*Texto extraído*
···

La discusión sobre el debate de despenalizar y regular la eutanasia (la acción deliberada de un médico para poner fin a la vida del paciente) y el suicidio asistido (el médico le proporciona los medios, pero es el paciente quien ejecuta la acción) plantea una pregunta fundamental sobre la intervención del Estado para prolongar la vida del paciente, a pesar de su voluntad y no obstante el sufrimiento que implique la enfermedad que padezca.
Aquellos que defienden la regulación, sostienen que la prohibición penal vulnera la autonomía de la persona y, desde luego, su derecho a la dignidad que debe de entenderse no solamente como una limitante a la existencia biológica, sino que abarca el inalienable que tiene el enfermo para decidir sobre su cuerpo y el final de la vida, especialmente cuando tiene que enfrentarse a un sufrimiento irreversible sin posibilidad alguna de cura.
Con siete a favor y dos en contra se decidió declarar la constitucionalidad de esta figura legal que permite a los médicos que, al practicar la eutanasia, no sean sancionados penalmente.
El Tribunal Ecuatoriano en días pasados dio una respuesta a una Acción de Constitucionalidad presentada por Paola Roldán Espinoza, quien se encontraba en un estado grave y crítico debido a su avanzada esclerosis lateral amiotrófica (ELA), una enfermedad que, como se sabe, es sumamente degenerativa y sin cura.

···

*Datos proporcionados*

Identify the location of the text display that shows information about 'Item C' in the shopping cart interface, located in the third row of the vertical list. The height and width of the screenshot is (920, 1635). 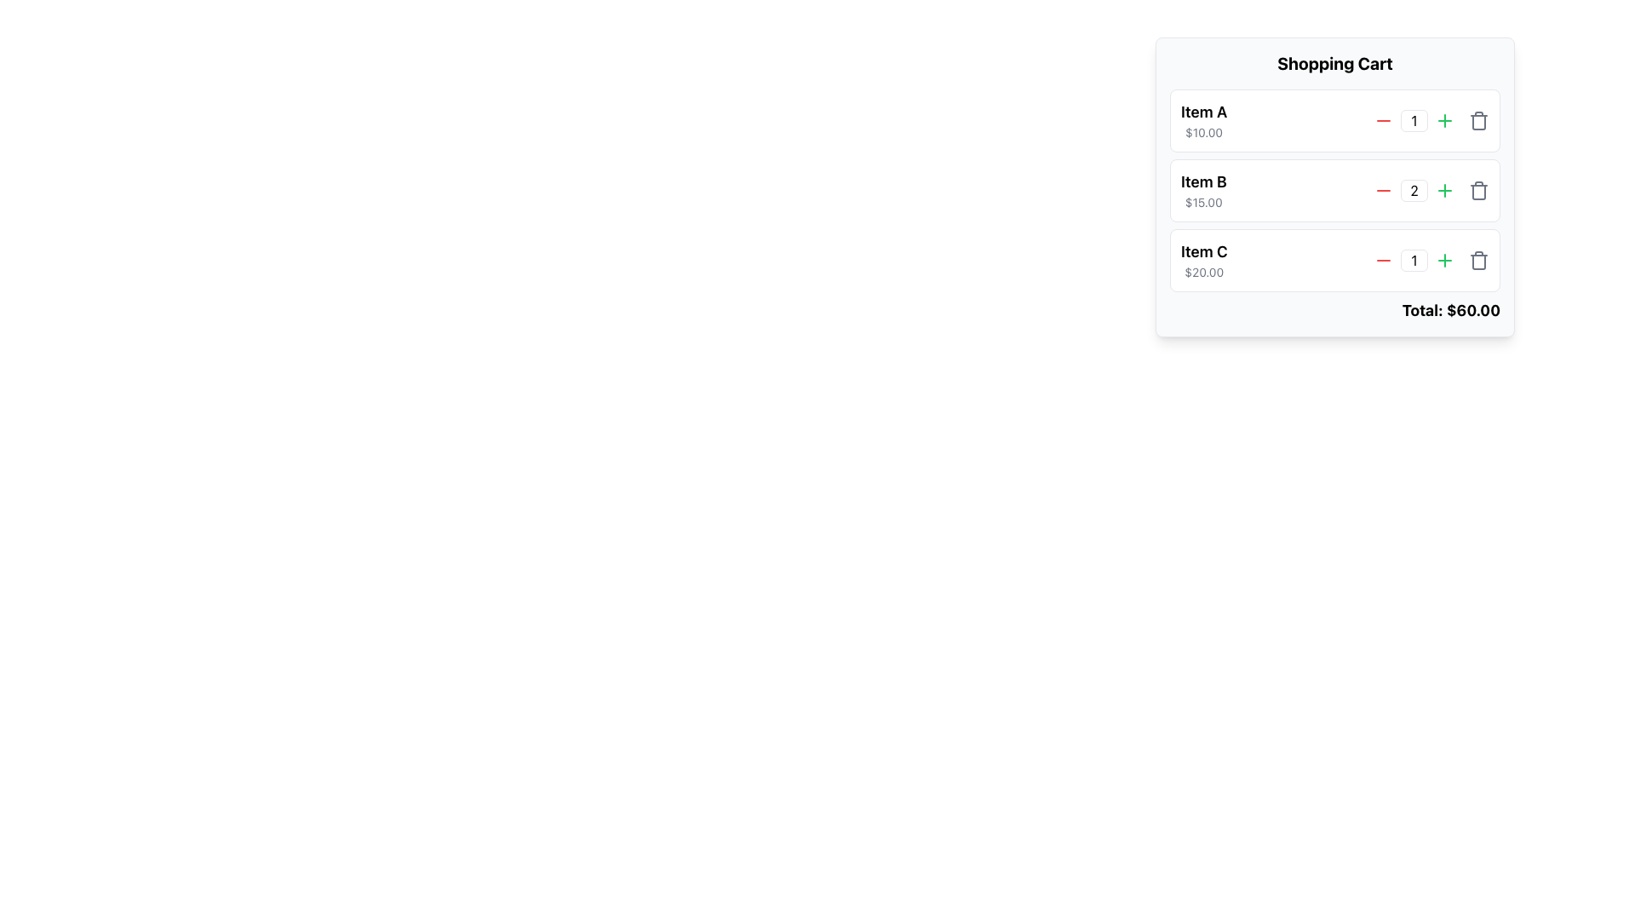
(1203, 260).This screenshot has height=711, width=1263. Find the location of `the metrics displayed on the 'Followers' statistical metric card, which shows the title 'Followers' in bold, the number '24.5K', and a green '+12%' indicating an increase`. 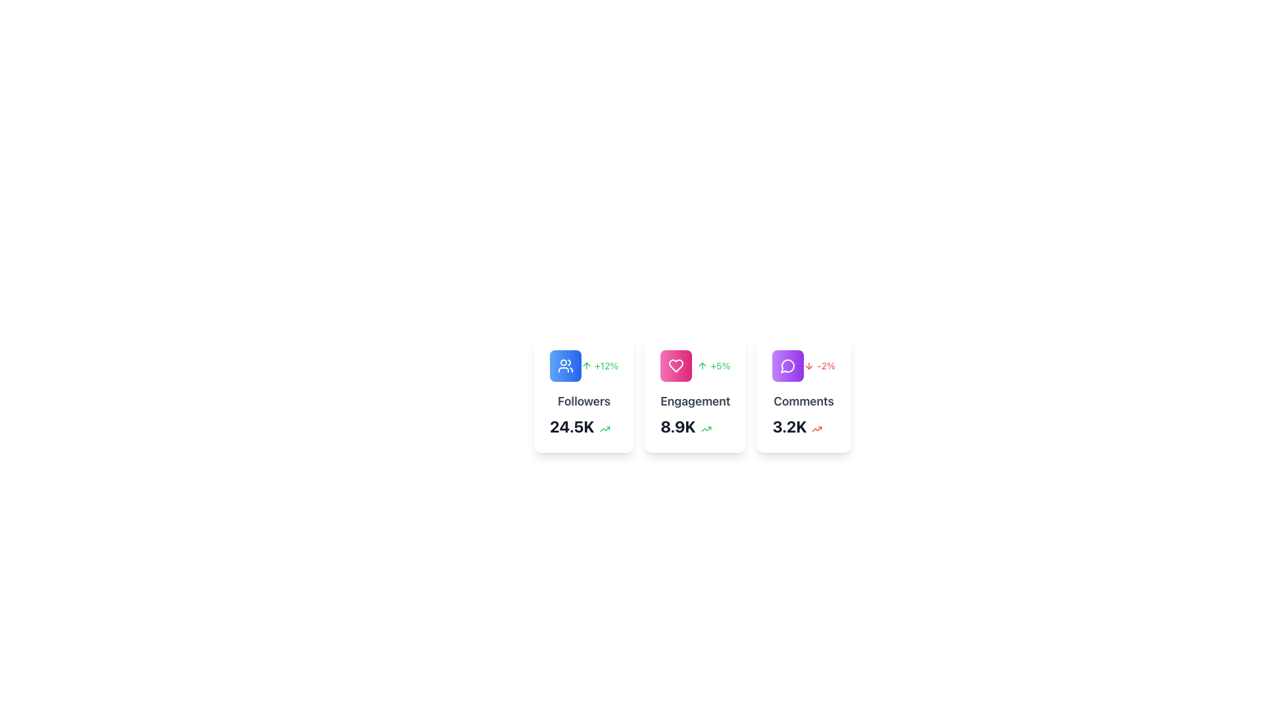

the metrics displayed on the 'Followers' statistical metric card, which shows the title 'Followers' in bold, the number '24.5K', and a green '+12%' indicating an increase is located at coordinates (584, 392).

···

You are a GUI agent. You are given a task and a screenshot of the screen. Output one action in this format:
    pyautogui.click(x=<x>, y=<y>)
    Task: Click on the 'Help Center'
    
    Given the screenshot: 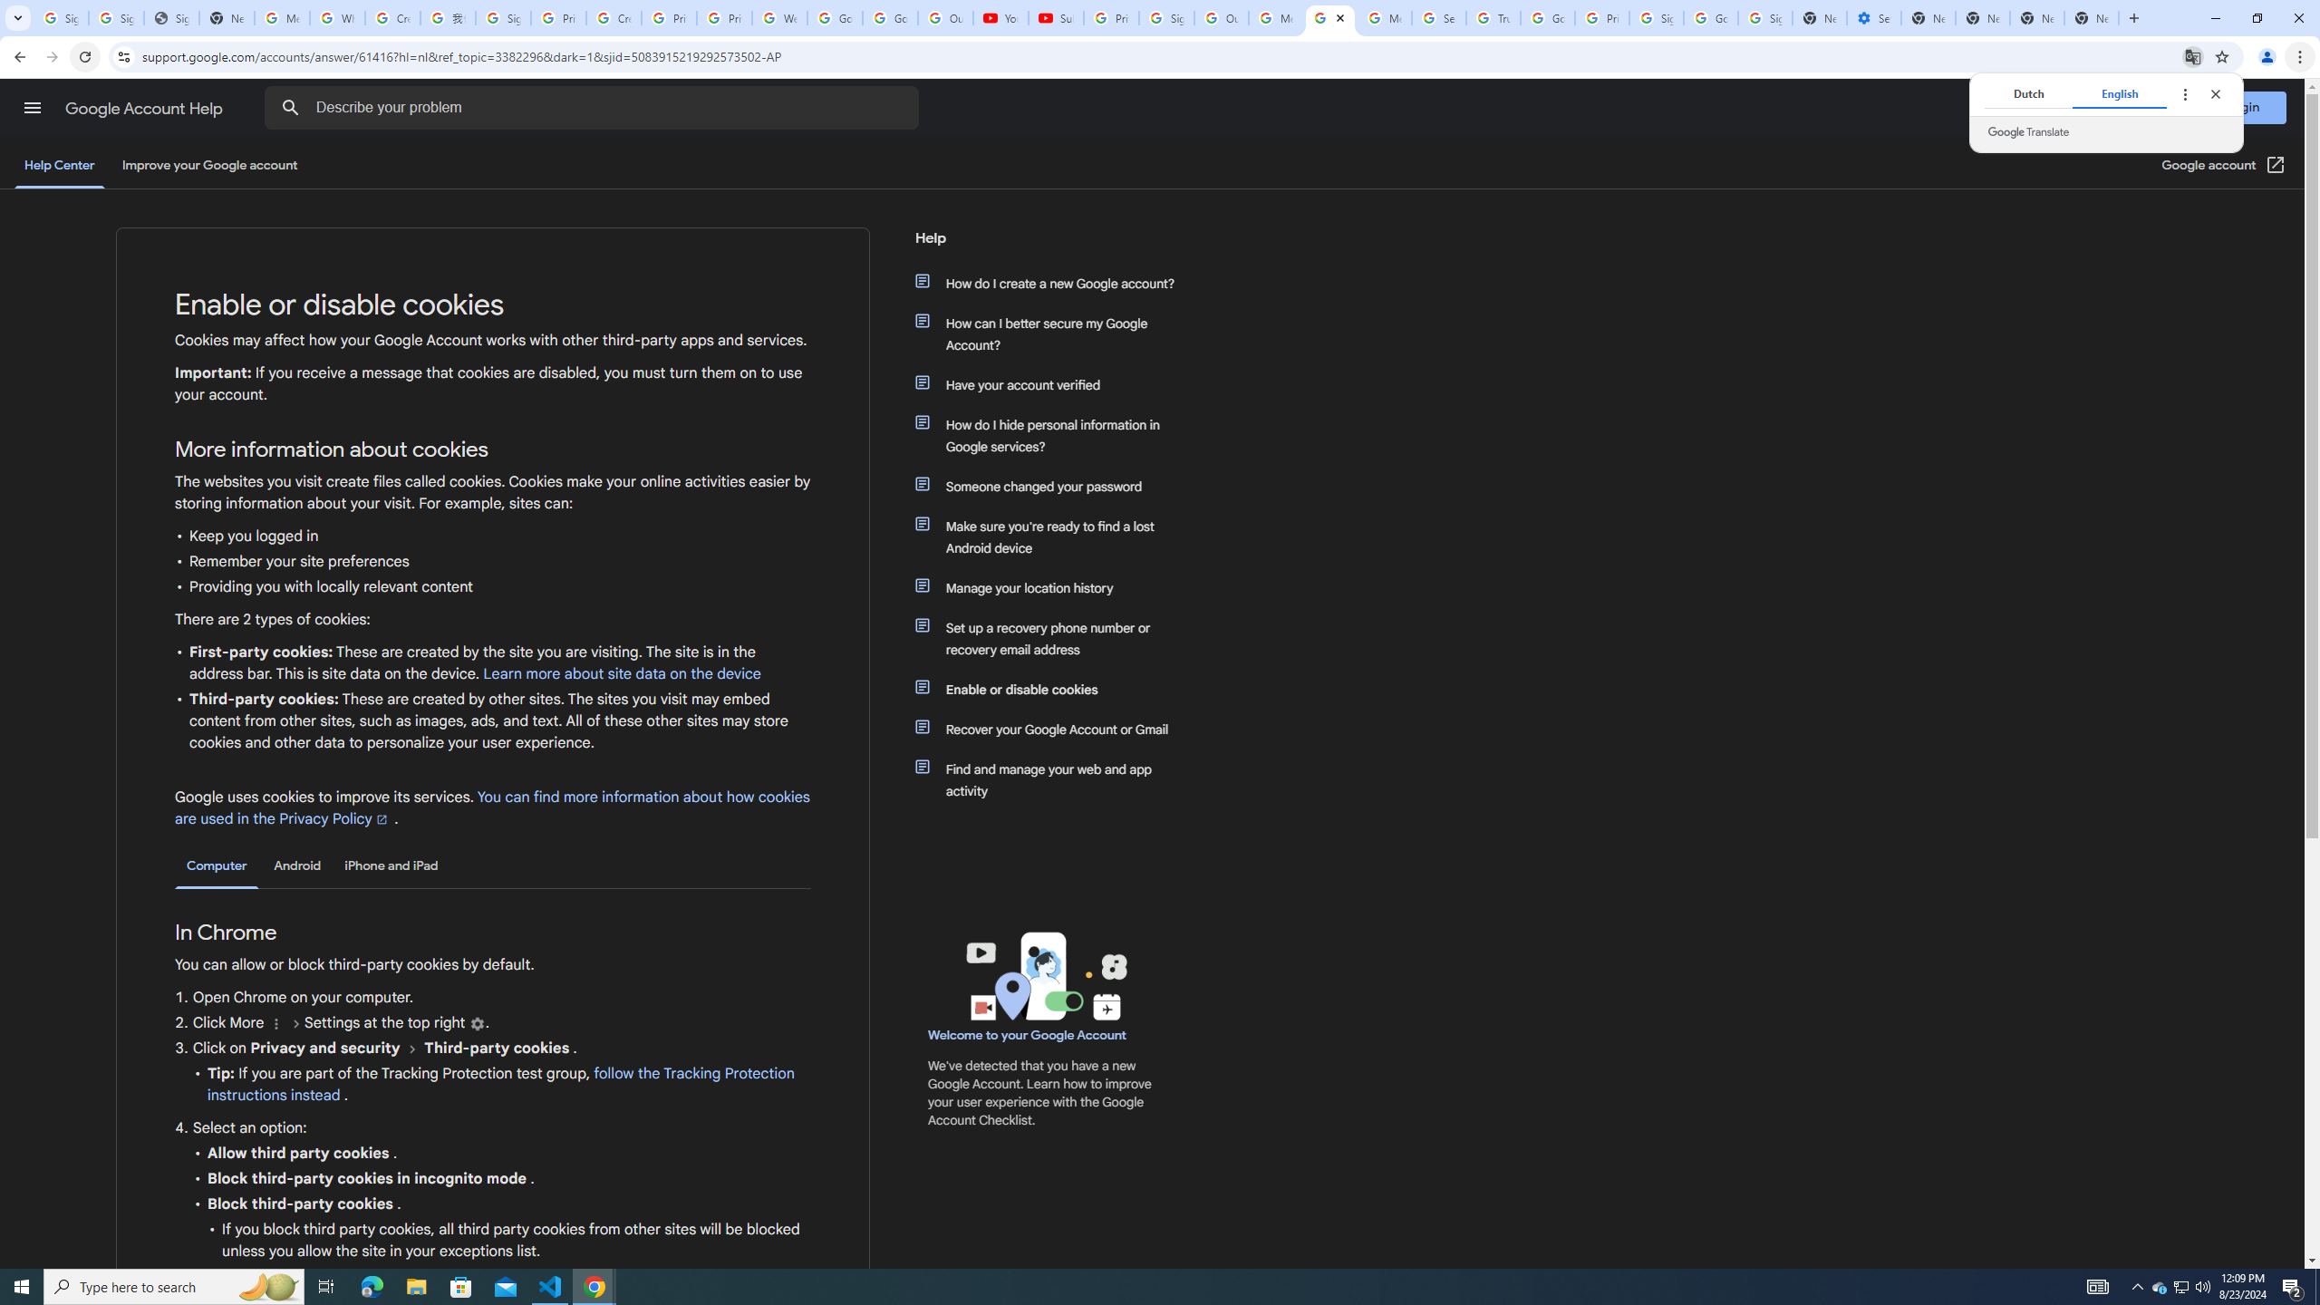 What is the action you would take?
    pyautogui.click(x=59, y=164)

···

*Tarea A*
Reproduce el pasaje del texto sobre la eutanasia que va desde "Con siete a" hasta "y sin cura.".
*Tarea B*
Resume en una sola oración el párrafo del texto sobre la eutanasia que comienza con "El Tribunal Ecuatoriano en días pasados".
Las líneas no intervienen en lo que aquí se pide.

*Respuesta A*
Con siete a favor y dos en contra se decidió declarar la constitucionalidad de esta figura legal que permite a los médicos que, al practicar la eutanasia, no sean sancionados penalmente.
El Tribunal Ecuatoriano en días pasados dio una respuesta a una Acción de Constitucionalidad presentada por Paola Roldán Espinoza, quien se encontraba en un estado grave y crítico debido a su avanzada esclerosis lateral amiotrófica (ELA), una enfermedad que, como se sabe, es sumamente degenerativa y sin cura.

*Respuesta B*
En días pasados, el Tribunal Ecuatoriano respondió a una Acción de Constitucionalidad presentada por Paola Roldán Espinoza, quien estaba en estado grave y crítico por una esclerosis lateral amiotrófica (ELA) avanzada, enfermedad sumamente degenerativa y sin cura.